Take action. Pick up the phone, send an email, go for a walk and wave at your neighbors (from at least six feet away and wear a mask). Write a letter. Put up reminders around the house that you are loved. Chances are good that your reaching out will touch someone else who might be feeling similarly. If we can remember that we are more alike than different, we will feel more connected. I know that taking action can be difficult, but trust me when I say that not taking action will not alleviate your loneliness. You have to put yourself among your people to find them, and sometimes you have to do it over and over and over again.

We don’t have to be ruled by our emotions, but neither do we need to fear them. Let yourself feel them, get acquainted, and then take charge. I’ll write more about learning how to recognize emotions and how to work with them in my next blog, M is for Mindfulness, so stay tuned. And for anyone who read my initial and awful L is for post, my most sincere apologies. I let my emotions run away with me.

 

 

J is for Just a Feeling

Humans have emotions. That is just how we are wired—to feel things, to experience pleasure, pain, loss, grief, jubilation, jealousy, ecstasy, disappointment. Doubt. Trust. Trouble comes when we decide we no longer want to feel our feelings, and we undertake just about any distraction or vice to render ourselves numb: work, sex, booze, exercise, food. And in trying to avoid our original feeling, we’ve added more: guilt, just for starters.

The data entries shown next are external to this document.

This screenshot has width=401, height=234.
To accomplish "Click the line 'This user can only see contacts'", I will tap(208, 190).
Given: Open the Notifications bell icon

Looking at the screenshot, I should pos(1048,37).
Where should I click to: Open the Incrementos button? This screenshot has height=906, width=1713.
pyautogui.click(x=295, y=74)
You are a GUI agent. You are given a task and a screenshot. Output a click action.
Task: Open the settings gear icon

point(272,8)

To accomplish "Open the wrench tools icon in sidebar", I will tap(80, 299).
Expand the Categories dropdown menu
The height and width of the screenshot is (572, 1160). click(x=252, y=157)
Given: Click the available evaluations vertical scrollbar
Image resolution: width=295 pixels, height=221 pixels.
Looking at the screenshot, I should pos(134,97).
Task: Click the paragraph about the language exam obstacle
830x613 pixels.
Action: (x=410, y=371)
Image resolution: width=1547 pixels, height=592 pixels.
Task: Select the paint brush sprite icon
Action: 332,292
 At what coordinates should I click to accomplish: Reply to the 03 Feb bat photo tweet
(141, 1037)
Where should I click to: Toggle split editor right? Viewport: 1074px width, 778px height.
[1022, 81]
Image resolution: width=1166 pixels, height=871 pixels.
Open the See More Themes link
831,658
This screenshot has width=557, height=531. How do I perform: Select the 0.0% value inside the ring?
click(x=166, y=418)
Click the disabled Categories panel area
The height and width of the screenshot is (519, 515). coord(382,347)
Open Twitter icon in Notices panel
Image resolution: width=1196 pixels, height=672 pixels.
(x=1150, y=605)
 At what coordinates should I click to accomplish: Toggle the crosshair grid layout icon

But feelings themselves don’t even last very long. Theories vary, but various experts say feelings last between 90 seconds and 20 minutes. We all know that at times, mere seconds can feel like hours if it’s negative, so if we have an unpleasant feeling, we rush to squash it rather than sit with it.

But sublimating our feelings or chasing them away with numbing agents, doesn’t help us learn to live with them. People come to therapy because they need help managing their feelings: sadness, grief, anxiety, fear, anger, contempt, jealousy.  I say “it’s just a feeling” to my clients on a regular basis. “You can learn to welcome the feeling,” I add. “Invite it in for tea. Get to know it.” I often follow up with “it’s like training a muscle.” Meaning that if they practice enough, tolerating negative feelings will get easier eventually. And I believe that. I do. But it is so hard to put into practice.

I encountered some intense feelings of my own this week in my personal therapy. I’ve been trying to sit with it. I’ve asked for additional sessions with my therapist. I have been trying to dampen the feeling down with television and other distractions, but nothing is helping. Finally, I decided to try inviting it in. Just sitting with it. Just asking it what it wants, what it’s afraid of, what it needs. What it is trying to protect me from.

These are the questions I pose to my clients. I ask them to externalize, to imagine the feeling or emotion or problem as something separate from themselves. Naming it helps. I ask what color it is, what shape, how big, how heavy, what texture. Then I ask the client to imagine talking to the feeling, taking charge. Telling it it can come in, have a seat, and be quiet. Telling it they understand it is there to protect them. It helps to imagine our anxiety riding shotgun rather than as a part of ourselves.

When I cannot tolerate my emotions, and when my feelings seem overwhelming and impossible, I don’t feel like a very good example. And yet, I am the perfect example. A perfect example of what imperfection looks like: someone just trying to sit with the feeling and getting to know it. It won’t hurt me. I might learn something. It’s just a feeling.